Chinese tech giant Huawei has proposed a new “SandBox Mode” for the Linux kernel to improve memory safety. The ultimate goal of SandBox Mode is to execute native kernel code in an environment that permits memory access only to predefined addresses. This way, vulnerabilities cannot be exploited or will have no impact on the rest of the kernel. This patch series adds the API and arch-independent infrastructure of SandBox Mode to the kernel. It runs the target function on a vmalloc()’ed copy of all input and output data. This alone prevents some out-of-bounds accesses thanks to guard pages. The SandBox Mode API allows running each component inside an isolated execution environment.
In particular, memory areas used as input and/or output are isolated from the rest of the kernel and surrounded by guard pages. Without arch hooks, this common base provides weak isolation. On architectures that implement the necessary arch hooks, SandBox Mode leverages hardware paging facilities and CPU privilege levels to enforce the use of only these predefined memory areas. With arch support, SBM can also recover from protection violations. This means that SBM forcibly terminates the sandbox and returns an error code (e.g. -EFAULT) to the caller, so execution can continue. Such implementation provides strong isolation.
Linux emails show that Petr Tesarik of Huawei Cloud issued a “request for comments” patch series about the new sandbox mode. Petr described the sandbox mode as:
The ultimate goal of sandbox mode is to execute native kernel code in an environment that only allows memory access to predefined addresses, so potential vulnerabilities cannot be exploited or have no impact on the rest of the kernel.
This patch series adds sandbox-mode APIs and architecture-independent infrastructure to the kernel. It runs the target function on a vmalloc() copy of all input and output data. This alone prevents some out-of-bounds access due to the protected page.
SandBox Mode Proposal
Petr Tesarik with Huawei sent out the “request for comments” patch series on the new SandBox Mode. The sandbox mode document provides further supplementary descriptions as follows:
Gizchina News of the week
The main goal of Sandbox Mode (SBM) is to reduce the impact of potential memory safety bugs in the kernel code by breaking up the kernel. The SBM API allows each component to be run in an isolated execution environment. In particular, memory regions used as inputs and/or outputs are isolated from the rest of the kernel and surrounded by guard pages.
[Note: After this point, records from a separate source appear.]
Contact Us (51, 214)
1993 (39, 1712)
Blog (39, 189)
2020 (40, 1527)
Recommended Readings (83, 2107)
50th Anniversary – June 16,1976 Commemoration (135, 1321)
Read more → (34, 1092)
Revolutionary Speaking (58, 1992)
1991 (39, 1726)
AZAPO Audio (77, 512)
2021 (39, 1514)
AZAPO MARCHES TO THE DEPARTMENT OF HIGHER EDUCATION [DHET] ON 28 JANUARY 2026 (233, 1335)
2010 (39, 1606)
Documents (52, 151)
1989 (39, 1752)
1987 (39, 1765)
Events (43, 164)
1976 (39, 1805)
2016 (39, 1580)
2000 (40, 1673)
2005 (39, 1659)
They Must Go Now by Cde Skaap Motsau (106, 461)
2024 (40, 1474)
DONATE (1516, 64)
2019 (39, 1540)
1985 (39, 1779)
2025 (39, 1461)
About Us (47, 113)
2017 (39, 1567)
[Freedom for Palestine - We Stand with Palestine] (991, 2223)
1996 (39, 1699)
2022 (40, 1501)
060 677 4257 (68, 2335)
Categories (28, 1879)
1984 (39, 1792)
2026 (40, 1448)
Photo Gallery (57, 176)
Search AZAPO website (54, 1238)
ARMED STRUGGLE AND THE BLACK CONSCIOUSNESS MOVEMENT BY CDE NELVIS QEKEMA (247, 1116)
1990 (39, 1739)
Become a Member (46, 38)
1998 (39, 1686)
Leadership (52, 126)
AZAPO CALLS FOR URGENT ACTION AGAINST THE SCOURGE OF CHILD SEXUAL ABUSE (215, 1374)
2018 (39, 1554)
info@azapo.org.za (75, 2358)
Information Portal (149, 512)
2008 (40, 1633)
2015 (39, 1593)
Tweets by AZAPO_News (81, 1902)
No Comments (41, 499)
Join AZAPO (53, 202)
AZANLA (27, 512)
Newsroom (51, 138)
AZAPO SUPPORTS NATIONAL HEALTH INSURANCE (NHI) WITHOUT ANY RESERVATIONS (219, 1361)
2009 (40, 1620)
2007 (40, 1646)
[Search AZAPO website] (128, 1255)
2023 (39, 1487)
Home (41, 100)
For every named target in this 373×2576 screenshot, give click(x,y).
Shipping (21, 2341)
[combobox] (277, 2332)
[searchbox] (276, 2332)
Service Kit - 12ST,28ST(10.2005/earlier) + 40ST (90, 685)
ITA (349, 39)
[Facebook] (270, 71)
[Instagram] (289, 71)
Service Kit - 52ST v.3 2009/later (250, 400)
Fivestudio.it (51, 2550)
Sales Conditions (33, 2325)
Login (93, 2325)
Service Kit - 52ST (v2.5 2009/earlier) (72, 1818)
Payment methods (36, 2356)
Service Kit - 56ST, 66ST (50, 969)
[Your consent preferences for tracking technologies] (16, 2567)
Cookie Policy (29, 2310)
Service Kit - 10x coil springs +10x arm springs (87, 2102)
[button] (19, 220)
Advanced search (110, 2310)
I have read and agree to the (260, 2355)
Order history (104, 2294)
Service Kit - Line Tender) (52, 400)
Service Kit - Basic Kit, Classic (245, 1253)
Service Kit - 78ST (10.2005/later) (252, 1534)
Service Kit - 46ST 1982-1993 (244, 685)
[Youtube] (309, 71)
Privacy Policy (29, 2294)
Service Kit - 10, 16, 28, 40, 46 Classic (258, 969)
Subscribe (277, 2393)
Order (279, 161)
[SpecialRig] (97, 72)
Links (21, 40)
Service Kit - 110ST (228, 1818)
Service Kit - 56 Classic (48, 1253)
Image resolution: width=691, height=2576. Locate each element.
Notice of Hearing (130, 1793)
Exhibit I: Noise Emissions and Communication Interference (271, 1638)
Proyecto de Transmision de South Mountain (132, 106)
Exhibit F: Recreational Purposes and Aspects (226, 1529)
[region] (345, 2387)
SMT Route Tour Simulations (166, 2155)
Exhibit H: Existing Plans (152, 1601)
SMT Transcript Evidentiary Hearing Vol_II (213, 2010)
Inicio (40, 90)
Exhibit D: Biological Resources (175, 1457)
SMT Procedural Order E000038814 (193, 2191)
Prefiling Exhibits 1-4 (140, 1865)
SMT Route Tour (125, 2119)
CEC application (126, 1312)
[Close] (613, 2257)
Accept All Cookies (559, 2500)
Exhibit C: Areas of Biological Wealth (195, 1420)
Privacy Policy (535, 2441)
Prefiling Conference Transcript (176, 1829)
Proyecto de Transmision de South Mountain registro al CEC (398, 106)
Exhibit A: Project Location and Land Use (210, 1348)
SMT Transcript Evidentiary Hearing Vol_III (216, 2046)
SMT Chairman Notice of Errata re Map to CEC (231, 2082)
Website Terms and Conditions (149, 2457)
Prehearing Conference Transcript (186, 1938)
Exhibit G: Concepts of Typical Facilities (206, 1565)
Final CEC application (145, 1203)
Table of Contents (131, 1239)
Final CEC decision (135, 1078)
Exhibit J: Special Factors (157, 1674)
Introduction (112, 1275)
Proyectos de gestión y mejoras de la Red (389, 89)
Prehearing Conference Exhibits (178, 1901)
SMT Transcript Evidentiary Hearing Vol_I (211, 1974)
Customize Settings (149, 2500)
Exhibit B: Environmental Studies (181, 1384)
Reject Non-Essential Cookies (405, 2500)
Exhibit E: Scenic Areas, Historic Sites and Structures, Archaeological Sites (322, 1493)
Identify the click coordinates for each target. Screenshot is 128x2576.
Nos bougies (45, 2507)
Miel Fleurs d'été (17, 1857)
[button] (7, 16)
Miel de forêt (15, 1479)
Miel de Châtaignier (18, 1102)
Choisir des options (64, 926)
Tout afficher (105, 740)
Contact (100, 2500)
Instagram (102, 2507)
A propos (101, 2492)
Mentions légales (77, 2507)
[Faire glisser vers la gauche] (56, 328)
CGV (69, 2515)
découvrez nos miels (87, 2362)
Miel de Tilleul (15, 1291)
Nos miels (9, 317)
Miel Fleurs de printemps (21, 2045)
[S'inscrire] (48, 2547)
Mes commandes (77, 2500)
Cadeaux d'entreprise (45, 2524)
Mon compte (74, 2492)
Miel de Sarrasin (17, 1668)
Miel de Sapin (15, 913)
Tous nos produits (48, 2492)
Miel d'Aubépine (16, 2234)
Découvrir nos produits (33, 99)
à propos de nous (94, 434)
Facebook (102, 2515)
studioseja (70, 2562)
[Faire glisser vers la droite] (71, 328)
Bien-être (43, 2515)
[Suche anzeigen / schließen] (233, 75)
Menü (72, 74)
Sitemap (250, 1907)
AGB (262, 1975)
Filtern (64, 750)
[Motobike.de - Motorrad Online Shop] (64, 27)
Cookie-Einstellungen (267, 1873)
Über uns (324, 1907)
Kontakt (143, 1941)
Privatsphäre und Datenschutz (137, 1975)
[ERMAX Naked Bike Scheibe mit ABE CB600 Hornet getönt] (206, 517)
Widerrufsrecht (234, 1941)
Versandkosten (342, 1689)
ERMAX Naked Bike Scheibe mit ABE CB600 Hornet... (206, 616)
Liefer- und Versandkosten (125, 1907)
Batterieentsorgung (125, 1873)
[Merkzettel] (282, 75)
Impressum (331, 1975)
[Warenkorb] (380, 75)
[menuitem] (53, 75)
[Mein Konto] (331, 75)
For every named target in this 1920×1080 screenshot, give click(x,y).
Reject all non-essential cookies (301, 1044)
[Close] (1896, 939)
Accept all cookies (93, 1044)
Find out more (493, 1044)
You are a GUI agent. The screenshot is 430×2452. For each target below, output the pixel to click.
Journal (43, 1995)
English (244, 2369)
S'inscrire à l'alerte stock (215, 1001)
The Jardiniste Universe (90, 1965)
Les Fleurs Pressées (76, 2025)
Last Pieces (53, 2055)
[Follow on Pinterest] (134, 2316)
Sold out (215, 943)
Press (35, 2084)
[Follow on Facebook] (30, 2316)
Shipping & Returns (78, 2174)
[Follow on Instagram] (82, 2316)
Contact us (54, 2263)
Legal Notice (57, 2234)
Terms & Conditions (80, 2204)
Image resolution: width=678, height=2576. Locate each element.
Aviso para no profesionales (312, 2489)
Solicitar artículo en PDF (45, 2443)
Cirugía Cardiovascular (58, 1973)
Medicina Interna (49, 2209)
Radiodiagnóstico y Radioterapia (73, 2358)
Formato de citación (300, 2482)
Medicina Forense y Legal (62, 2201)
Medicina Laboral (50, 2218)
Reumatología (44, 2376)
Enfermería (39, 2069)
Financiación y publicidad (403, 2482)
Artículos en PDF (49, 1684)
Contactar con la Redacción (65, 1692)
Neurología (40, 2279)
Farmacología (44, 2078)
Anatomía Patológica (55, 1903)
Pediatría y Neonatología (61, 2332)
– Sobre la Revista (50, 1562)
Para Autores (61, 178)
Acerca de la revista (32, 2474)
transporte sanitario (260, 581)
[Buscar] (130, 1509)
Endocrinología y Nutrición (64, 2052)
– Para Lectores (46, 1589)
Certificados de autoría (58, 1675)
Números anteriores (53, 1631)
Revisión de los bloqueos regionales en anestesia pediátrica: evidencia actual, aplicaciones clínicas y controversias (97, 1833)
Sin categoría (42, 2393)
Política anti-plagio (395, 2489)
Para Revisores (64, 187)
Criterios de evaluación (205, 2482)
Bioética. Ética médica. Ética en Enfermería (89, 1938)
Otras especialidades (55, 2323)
On an architecture that implements the necessary arch hooks, sandbox mode leverages hardware paging facilities and CPU privilege levels to force the use of only these predefined memory regions. With support from Arch, SBM can also recover from protection breaches. This means that SBM forcibly terminates the sandbox and returns an error code (such as “-EFAULT“) to the caller so that execution can continue. This implementation provides *strong isolation*.
GMEM Proposal
Huawei engineer Weixi Zhu announced their work on Tuesday around GMEM hoping to avoid all the code duplication. The GMEM proposal sums up the current issue/challenge rather well. A throughput-oriented accelerator will not tolerate executing heavy memory access workload with a host MMU/IOMMU via a remote Therefore, devices will still have their own MMU and pick a simpler page table format for lower address translation overhead, requiring external MM subsystems.
With the proposed GMEM code, the Linux memory management “MM” subsystem is extended to share its machine-independent code while providing only a high- In turn, GMEM should allow more re-use by drivers without reinventing the wheel. GMEM has been tested with Huawei’s neural processing unit device driver. Turning to GMEM allowed the Huawei NPU driver alone to cut down on 26k lines of code. There are other benefits as well as laid out in the GMEM proposal. The GMEM proposal can be found in full on dri-devel while it awaits review and feedback from other Linux device drivers.
Conclusion
In conclusion, Huawei’s proposed SandBox Mode for the Linux kernel is aimed at improving memory safety by executing native kernel code in an environment that permits memory access only to predefined addresses. The SandBox Mode API allows running each component inside an isolated execution environment. On architectures that implement the necessary arch hooks, SandBox Mode leverages hardware paging facilities. It also uses CPU privilege levels to enforce the use of only these predefined memory areas. With arch support, SBM can also recover from protection violations. This means that SBM forcibly terminates the sandbox. It then returns an error code (e.g. -EFAULT) to the caller, so execution can continue. Such implementation provides strong isolation.